When exploring ramanujan movie, it's essential to consider various aspects and implications. The unproved formulas of Ramanujan - MathOverflow. So Berndt doesn't consider the Brocard-Ramanujan problem to be a "remaining conjecture" of Ramanujan, I guess? Or maybe he was considering only "formulas" because you were limiting yourself to formulas? What did Ramanujan get wrong?

Here is a mistake which was even featured in the Ramanujan movie: in his letters to Hardy, Ramanujan claimed to have found an exact formula for the prime counting function $\pi (n)$, but (in Hardy's words) Ramanujan’s theory of primes was vitiated by his ignorance of the theory of functions of a complex variable. The Extended Riemann Hypothesis and Ramanujan's Sum. Riemann Hypothesis and Ramanujan’s Sum Explanation RH: All non-trivial zeros of the Riemannian zeta-function lie on the critical line. ERH: All zeros of L-functions to complex Dirichlet characters of finite cyclic groups within the critical strip lie on the critical line.

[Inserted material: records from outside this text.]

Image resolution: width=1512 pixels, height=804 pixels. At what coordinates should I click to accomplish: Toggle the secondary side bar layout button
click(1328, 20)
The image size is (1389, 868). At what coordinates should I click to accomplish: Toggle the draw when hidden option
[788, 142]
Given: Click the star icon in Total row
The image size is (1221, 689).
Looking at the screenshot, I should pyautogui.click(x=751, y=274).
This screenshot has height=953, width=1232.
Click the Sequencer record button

This perspective suggests that, related Article: The History and Importance of the Riemann Hypothesis The goal of this article is to provide the ...

ho.history overview - What were Ramanujan's standard tricks/approaches .... Ramanujan had a great skill in algebraic manipulation (much better than current symbolic software). Almost all his independent (of Hardy) work is based on algebraic manipulation. And note that the processes of calculus were also a part of algebraic manipulation for him.

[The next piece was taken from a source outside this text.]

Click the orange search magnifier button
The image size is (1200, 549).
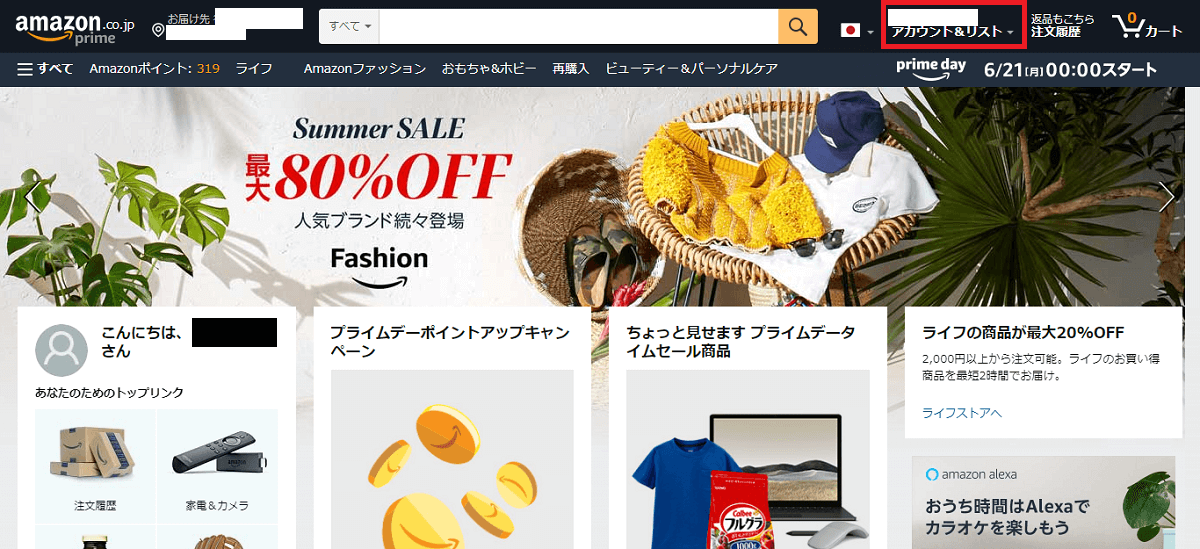click(798, 26)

Ramanujan's series for $ (1/\pi)$ and modular equation of degree $29$. Although Ramanujan mentions a process where this expression can be obtained from a modular equation of degree $29$, but due to the complexity of Russell's modular equation of degree $29$ I can't apply the technique. Another key aspect involves, the Chudnovskys' original proof of their $1/\pi$ formula. I am trying to understand the famous paper by the Chudnovsky brothers, "Approximations and complex multiplication according to Ramanujan" (reprinted in Pi: A Source Book), which (among other things) contains their formula for $1/\pi$ that is based on the imaginary quadratic field $\mathbb {Q} (\sqrt {-163})$. Deligne's proof of Ramanujan's conjecture - MathOverflow.

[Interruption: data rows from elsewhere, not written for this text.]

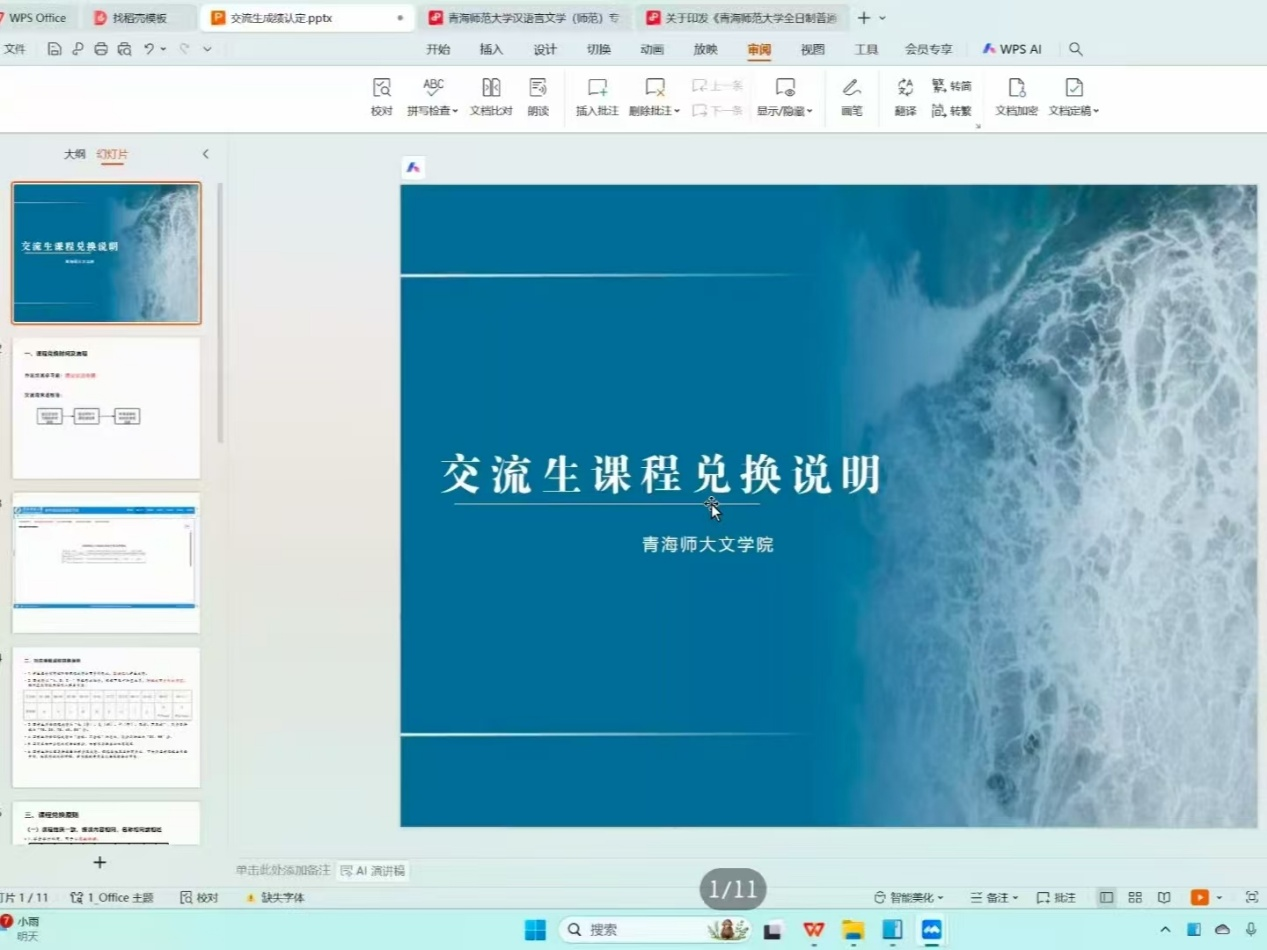The image size is (1267, 950).
Task: Click the print icon in quick access toolbar
Action: 100,49
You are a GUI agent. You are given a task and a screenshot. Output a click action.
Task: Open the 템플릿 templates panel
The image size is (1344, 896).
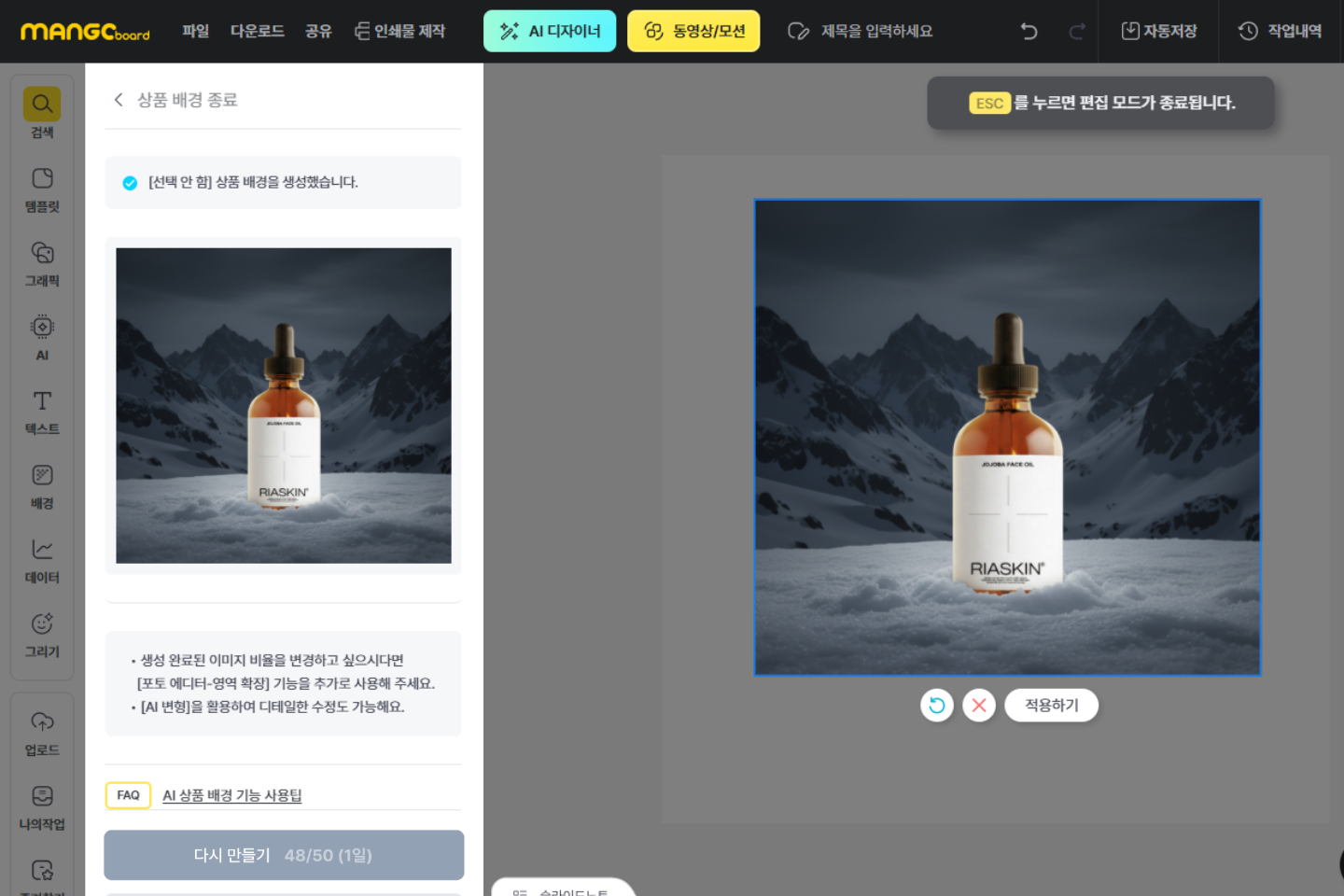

I am trying to understand Deligne's proof of the Ramanujan conjecture and more generally how one associates geometric objects (ultimately, motives) to modular forms. As the first step, which I Building on this, fa.functional analysis - Ramanujan's Master Formula: A proof and .... Ramanujan's Master Formula: A proof and relation to umbral calculus Ask Question Asked 4 years, 10 months ago Modified 1 year, 5 months ago

Explicit constructions of Ramanujan graphs - MathOverflow. Here, the term "inexplicit" means that we can point to particular graphs and show that they are Ramanujan, but there is no known algorithm to construct these graphs (e.g. Building on this, if the graphs are given as quotients of an infinite tree by a particular infinite group).

"Explicit" means that there is moreover an efficient algorithm to construct the graphs. nt.number theory - On Ramanujan's tau function - MathOverflow. Building on this, @Zhi-WeiSun The vanishing of Ramanujan’s function, D.

Lehmer It appears Lehmer’s interest stems from the fact that Tau function is generated from powers of Lacunary Series and it is of interest to investigate whether powers of lacunary series also have many zero coefficients.